• _Given passage_:
>>>

Garret O'Boyle v. DOJ
Garret O'Boyle v. DOJ
Opinion
United States Court of Appeals FOR THE DISTRICT OF COLUMBIA CIRCUIT
No. 23-1216 September Term, 2024 FILED ON: DECEMBER 3, 2024
GARRET O'BOYLE, PETITIONER
v.
UNITED STATES DEPARTMENT OF JUSTICE, RESPONDENT
On Petition for Review of a Decision of the Merit Systems Protection Board
Before: WILKINS and PAN, Circuit Judges, and ROGERS, Senior Circuit Judge.
JUDGMENT
This appeal was considered on the record and on the briefs and oral arguments of the parties. The panel has afforded these issues full consideration and has determined that they do not warrant a published opinion. See Fed. R. App. P. 36; D.C. Cir. R. 36(d). It is
ORDERED AND ADJUDGED that the court lacks jurisdiction and transfers the case to the United States Court of Appeals for the Federal Circuit pursuant to 28 U.S.C. § 1631.
I.
FBI Special Agent Garret O’Boyle challenges the decision of the Merit Systems Protection Board (“MSPB”) affirming the suspension of his employment after the FBI suspended his Top Secret security clearance. MSPB Initial Dec. at 2, 21 (May 26, 2023). The FBI suspended O’Boyle’s Top Secret security clearance pending an investigation of allegations that he had accessed an FBI case file without proper authorization. The FBI then indefinitely suspended his employment for lack of a security clearance. His challenges to the Top Secret security clearance suspension include that it was retaliation for his whistleblowing to Congress. He seeks review of his claims relating to whistleblower retaliation pursuant to 5 U.S.C. § 7703(b)(1)(B). 2
Federal employees generally have certain whistleblower protections. 5 U.S.C. § 2302(a)(2)(A) defines “‘personnel action’ . . . with respect to an employee in, or applicant for, a covered position in an agency.” Subsection (b) identifies the “prohibited personnel practice[s]” that may be raised as an affirmative defense in challenging an adverse personnel action before the MSPB. See 5 U.S.C. § 7701(c)(2)(B). As relevant to O’Boyle, section 2302(b)(8) prohibits adverse “personnel action” against an employee “because of” specified disclosures to Congress. Subsections (b)(9)(A)(i), (B), (C), and (D) prohibit adverse “personnel action” against an employee “because of” whistleblowing. An employee can seek “corrective action” from the MSPB. 5 U.S.C. §§ 1221(a), 7513(d). The FBI is excluded as a covered agency. 5 U.S.C. § 2302(a)(2)(C)(ii)(I).

<<<

• _Goals_:
**a)** Translate this sentence from the court judgment into Spanish: "The FBI then indefinitely suspended his employment for lack of a security clearance."
**b)** Go on with the court judgment, starting after its last sentence.

• _Data for locating words and elements_:
>>>

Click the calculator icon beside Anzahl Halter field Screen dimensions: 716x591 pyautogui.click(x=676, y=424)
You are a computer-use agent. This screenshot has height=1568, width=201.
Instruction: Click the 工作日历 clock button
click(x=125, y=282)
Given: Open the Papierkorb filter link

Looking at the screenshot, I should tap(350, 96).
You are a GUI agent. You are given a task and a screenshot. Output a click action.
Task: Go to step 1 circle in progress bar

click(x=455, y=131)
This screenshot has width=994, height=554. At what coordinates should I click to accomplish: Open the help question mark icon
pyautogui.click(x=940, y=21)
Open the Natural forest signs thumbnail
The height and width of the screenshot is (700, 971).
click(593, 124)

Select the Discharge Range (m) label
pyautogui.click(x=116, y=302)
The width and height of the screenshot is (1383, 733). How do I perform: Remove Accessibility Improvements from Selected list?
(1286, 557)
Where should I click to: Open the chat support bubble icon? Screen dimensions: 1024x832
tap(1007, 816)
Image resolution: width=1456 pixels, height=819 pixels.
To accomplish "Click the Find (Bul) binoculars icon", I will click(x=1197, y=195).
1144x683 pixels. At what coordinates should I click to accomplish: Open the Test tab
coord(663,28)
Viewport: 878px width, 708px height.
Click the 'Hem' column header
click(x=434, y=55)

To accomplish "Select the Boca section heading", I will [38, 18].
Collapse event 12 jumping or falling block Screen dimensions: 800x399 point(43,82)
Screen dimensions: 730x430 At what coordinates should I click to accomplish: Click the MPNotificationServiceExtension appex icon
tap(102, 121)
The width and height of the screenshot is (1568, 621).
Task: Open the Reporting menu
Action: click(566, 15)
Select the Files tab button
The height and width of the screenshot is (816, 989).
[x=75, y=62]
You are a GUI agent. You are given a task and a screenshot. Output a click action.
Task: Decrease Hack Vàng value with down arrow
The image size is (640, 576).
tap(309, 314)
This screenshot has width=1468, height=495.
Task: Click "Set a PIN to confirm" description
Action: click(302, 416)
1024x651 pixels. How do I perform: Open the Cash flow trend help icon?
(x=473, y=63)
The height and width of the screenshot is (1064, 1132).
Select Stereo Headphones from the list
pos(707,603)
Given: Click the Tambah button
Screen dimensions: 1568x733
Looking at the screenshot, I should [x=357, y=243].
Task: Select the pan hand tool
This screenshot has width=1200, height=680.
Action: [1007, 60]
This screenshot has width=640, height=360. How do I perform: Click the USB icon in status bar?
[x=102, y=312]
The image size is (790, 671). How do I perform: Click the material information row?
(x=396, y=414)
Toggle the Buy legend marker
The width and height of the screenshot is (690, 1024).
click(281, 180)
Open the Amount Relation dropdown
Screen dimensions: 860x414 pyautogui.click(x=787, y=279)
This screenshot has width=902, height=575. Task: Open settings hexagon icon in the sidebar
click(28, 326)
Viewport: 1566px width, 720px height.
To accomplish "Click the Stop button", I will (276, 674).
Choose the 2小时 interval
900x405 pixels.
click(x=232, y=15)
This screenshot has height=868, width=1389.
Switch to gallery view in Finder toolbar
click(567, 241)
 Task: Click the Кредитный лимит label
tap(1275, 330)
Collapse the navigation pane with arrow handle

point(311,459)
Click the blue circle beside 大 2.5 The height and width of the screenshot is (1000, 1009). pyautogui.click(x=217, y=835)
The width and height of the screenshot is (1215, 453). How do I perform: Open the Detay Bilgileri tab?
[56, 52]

<<<

• _Outputs for the tasks_:
**a)** Luego, el FBI suspendió indefinidamente su empleo por carecer de una autorización de seguridad.

**b)**
There is a separate procedure for FBI whistleblowers. 5 U.S.C. § 2303; see Parkinson v. Dep’t of Just., 874 F.3d 710, 714 (Fed. Cir. 2017). Protected disclosures under section 2303 are limited to specified persons and entities, 5 U.S.C. § 2303(a)(1), while there are fewer restrictions on what can be disclosed than under section 2302. Compare 5 U.S.C. § 2303(a)(2), with § 2302(b)(8)(A). An FBI employee who alleges reprisal for whistleblowing may as of December 23, 2022, seek enforcement of his whistleblower retaliation protections under section 2303 through the MSPB. 5 U.S.C. § 2303(d)(1); see James M. Inhofe National Defense Authorization Act for Fiscal Year 2023, Pub. L. No. 117-263, § 5304(a), 136 Stat. 3250–51 (2022). O’Boyle’s claim is not governed by section 2303(d)(1), which did not exist when he sought MSPB review, and he has disclaimed any argument that the new provision retroactively applies to him. Pet’r Reply Br. 17. Although amicus supporting O’Boyle raised a retroactivity issue, “amicus are powerless to revive an argument [O’Boyle] failed to preserve.” Food & Water Watch v. FERC, 28 F.4th 277, 290 (D.C. Cir. 2022).
Appellate review of MSPB decisions lies in the Federal Circuit, 5 U.S.C. § 7703(b)(1)(A), subject to two exceptions: section 7703(b)(2) provides an exception for discrimination cases, which is not at issue here, and section 7703(b)(1)(B), which extends jurisdiction to regional courts of appeals for allegations of prohibited personnel practices “described in” sections 2302(b)(8) or (b)(9)(A)(i), (B), (C), or (D). O’Boyle’s whistleblower claim does not implicate those personnel practices. By its plain terms, section 2302 does not apply to FBI employees. See Davis v. Billington, 681 F.3d 377, 385 (D.C. Cir. 2012).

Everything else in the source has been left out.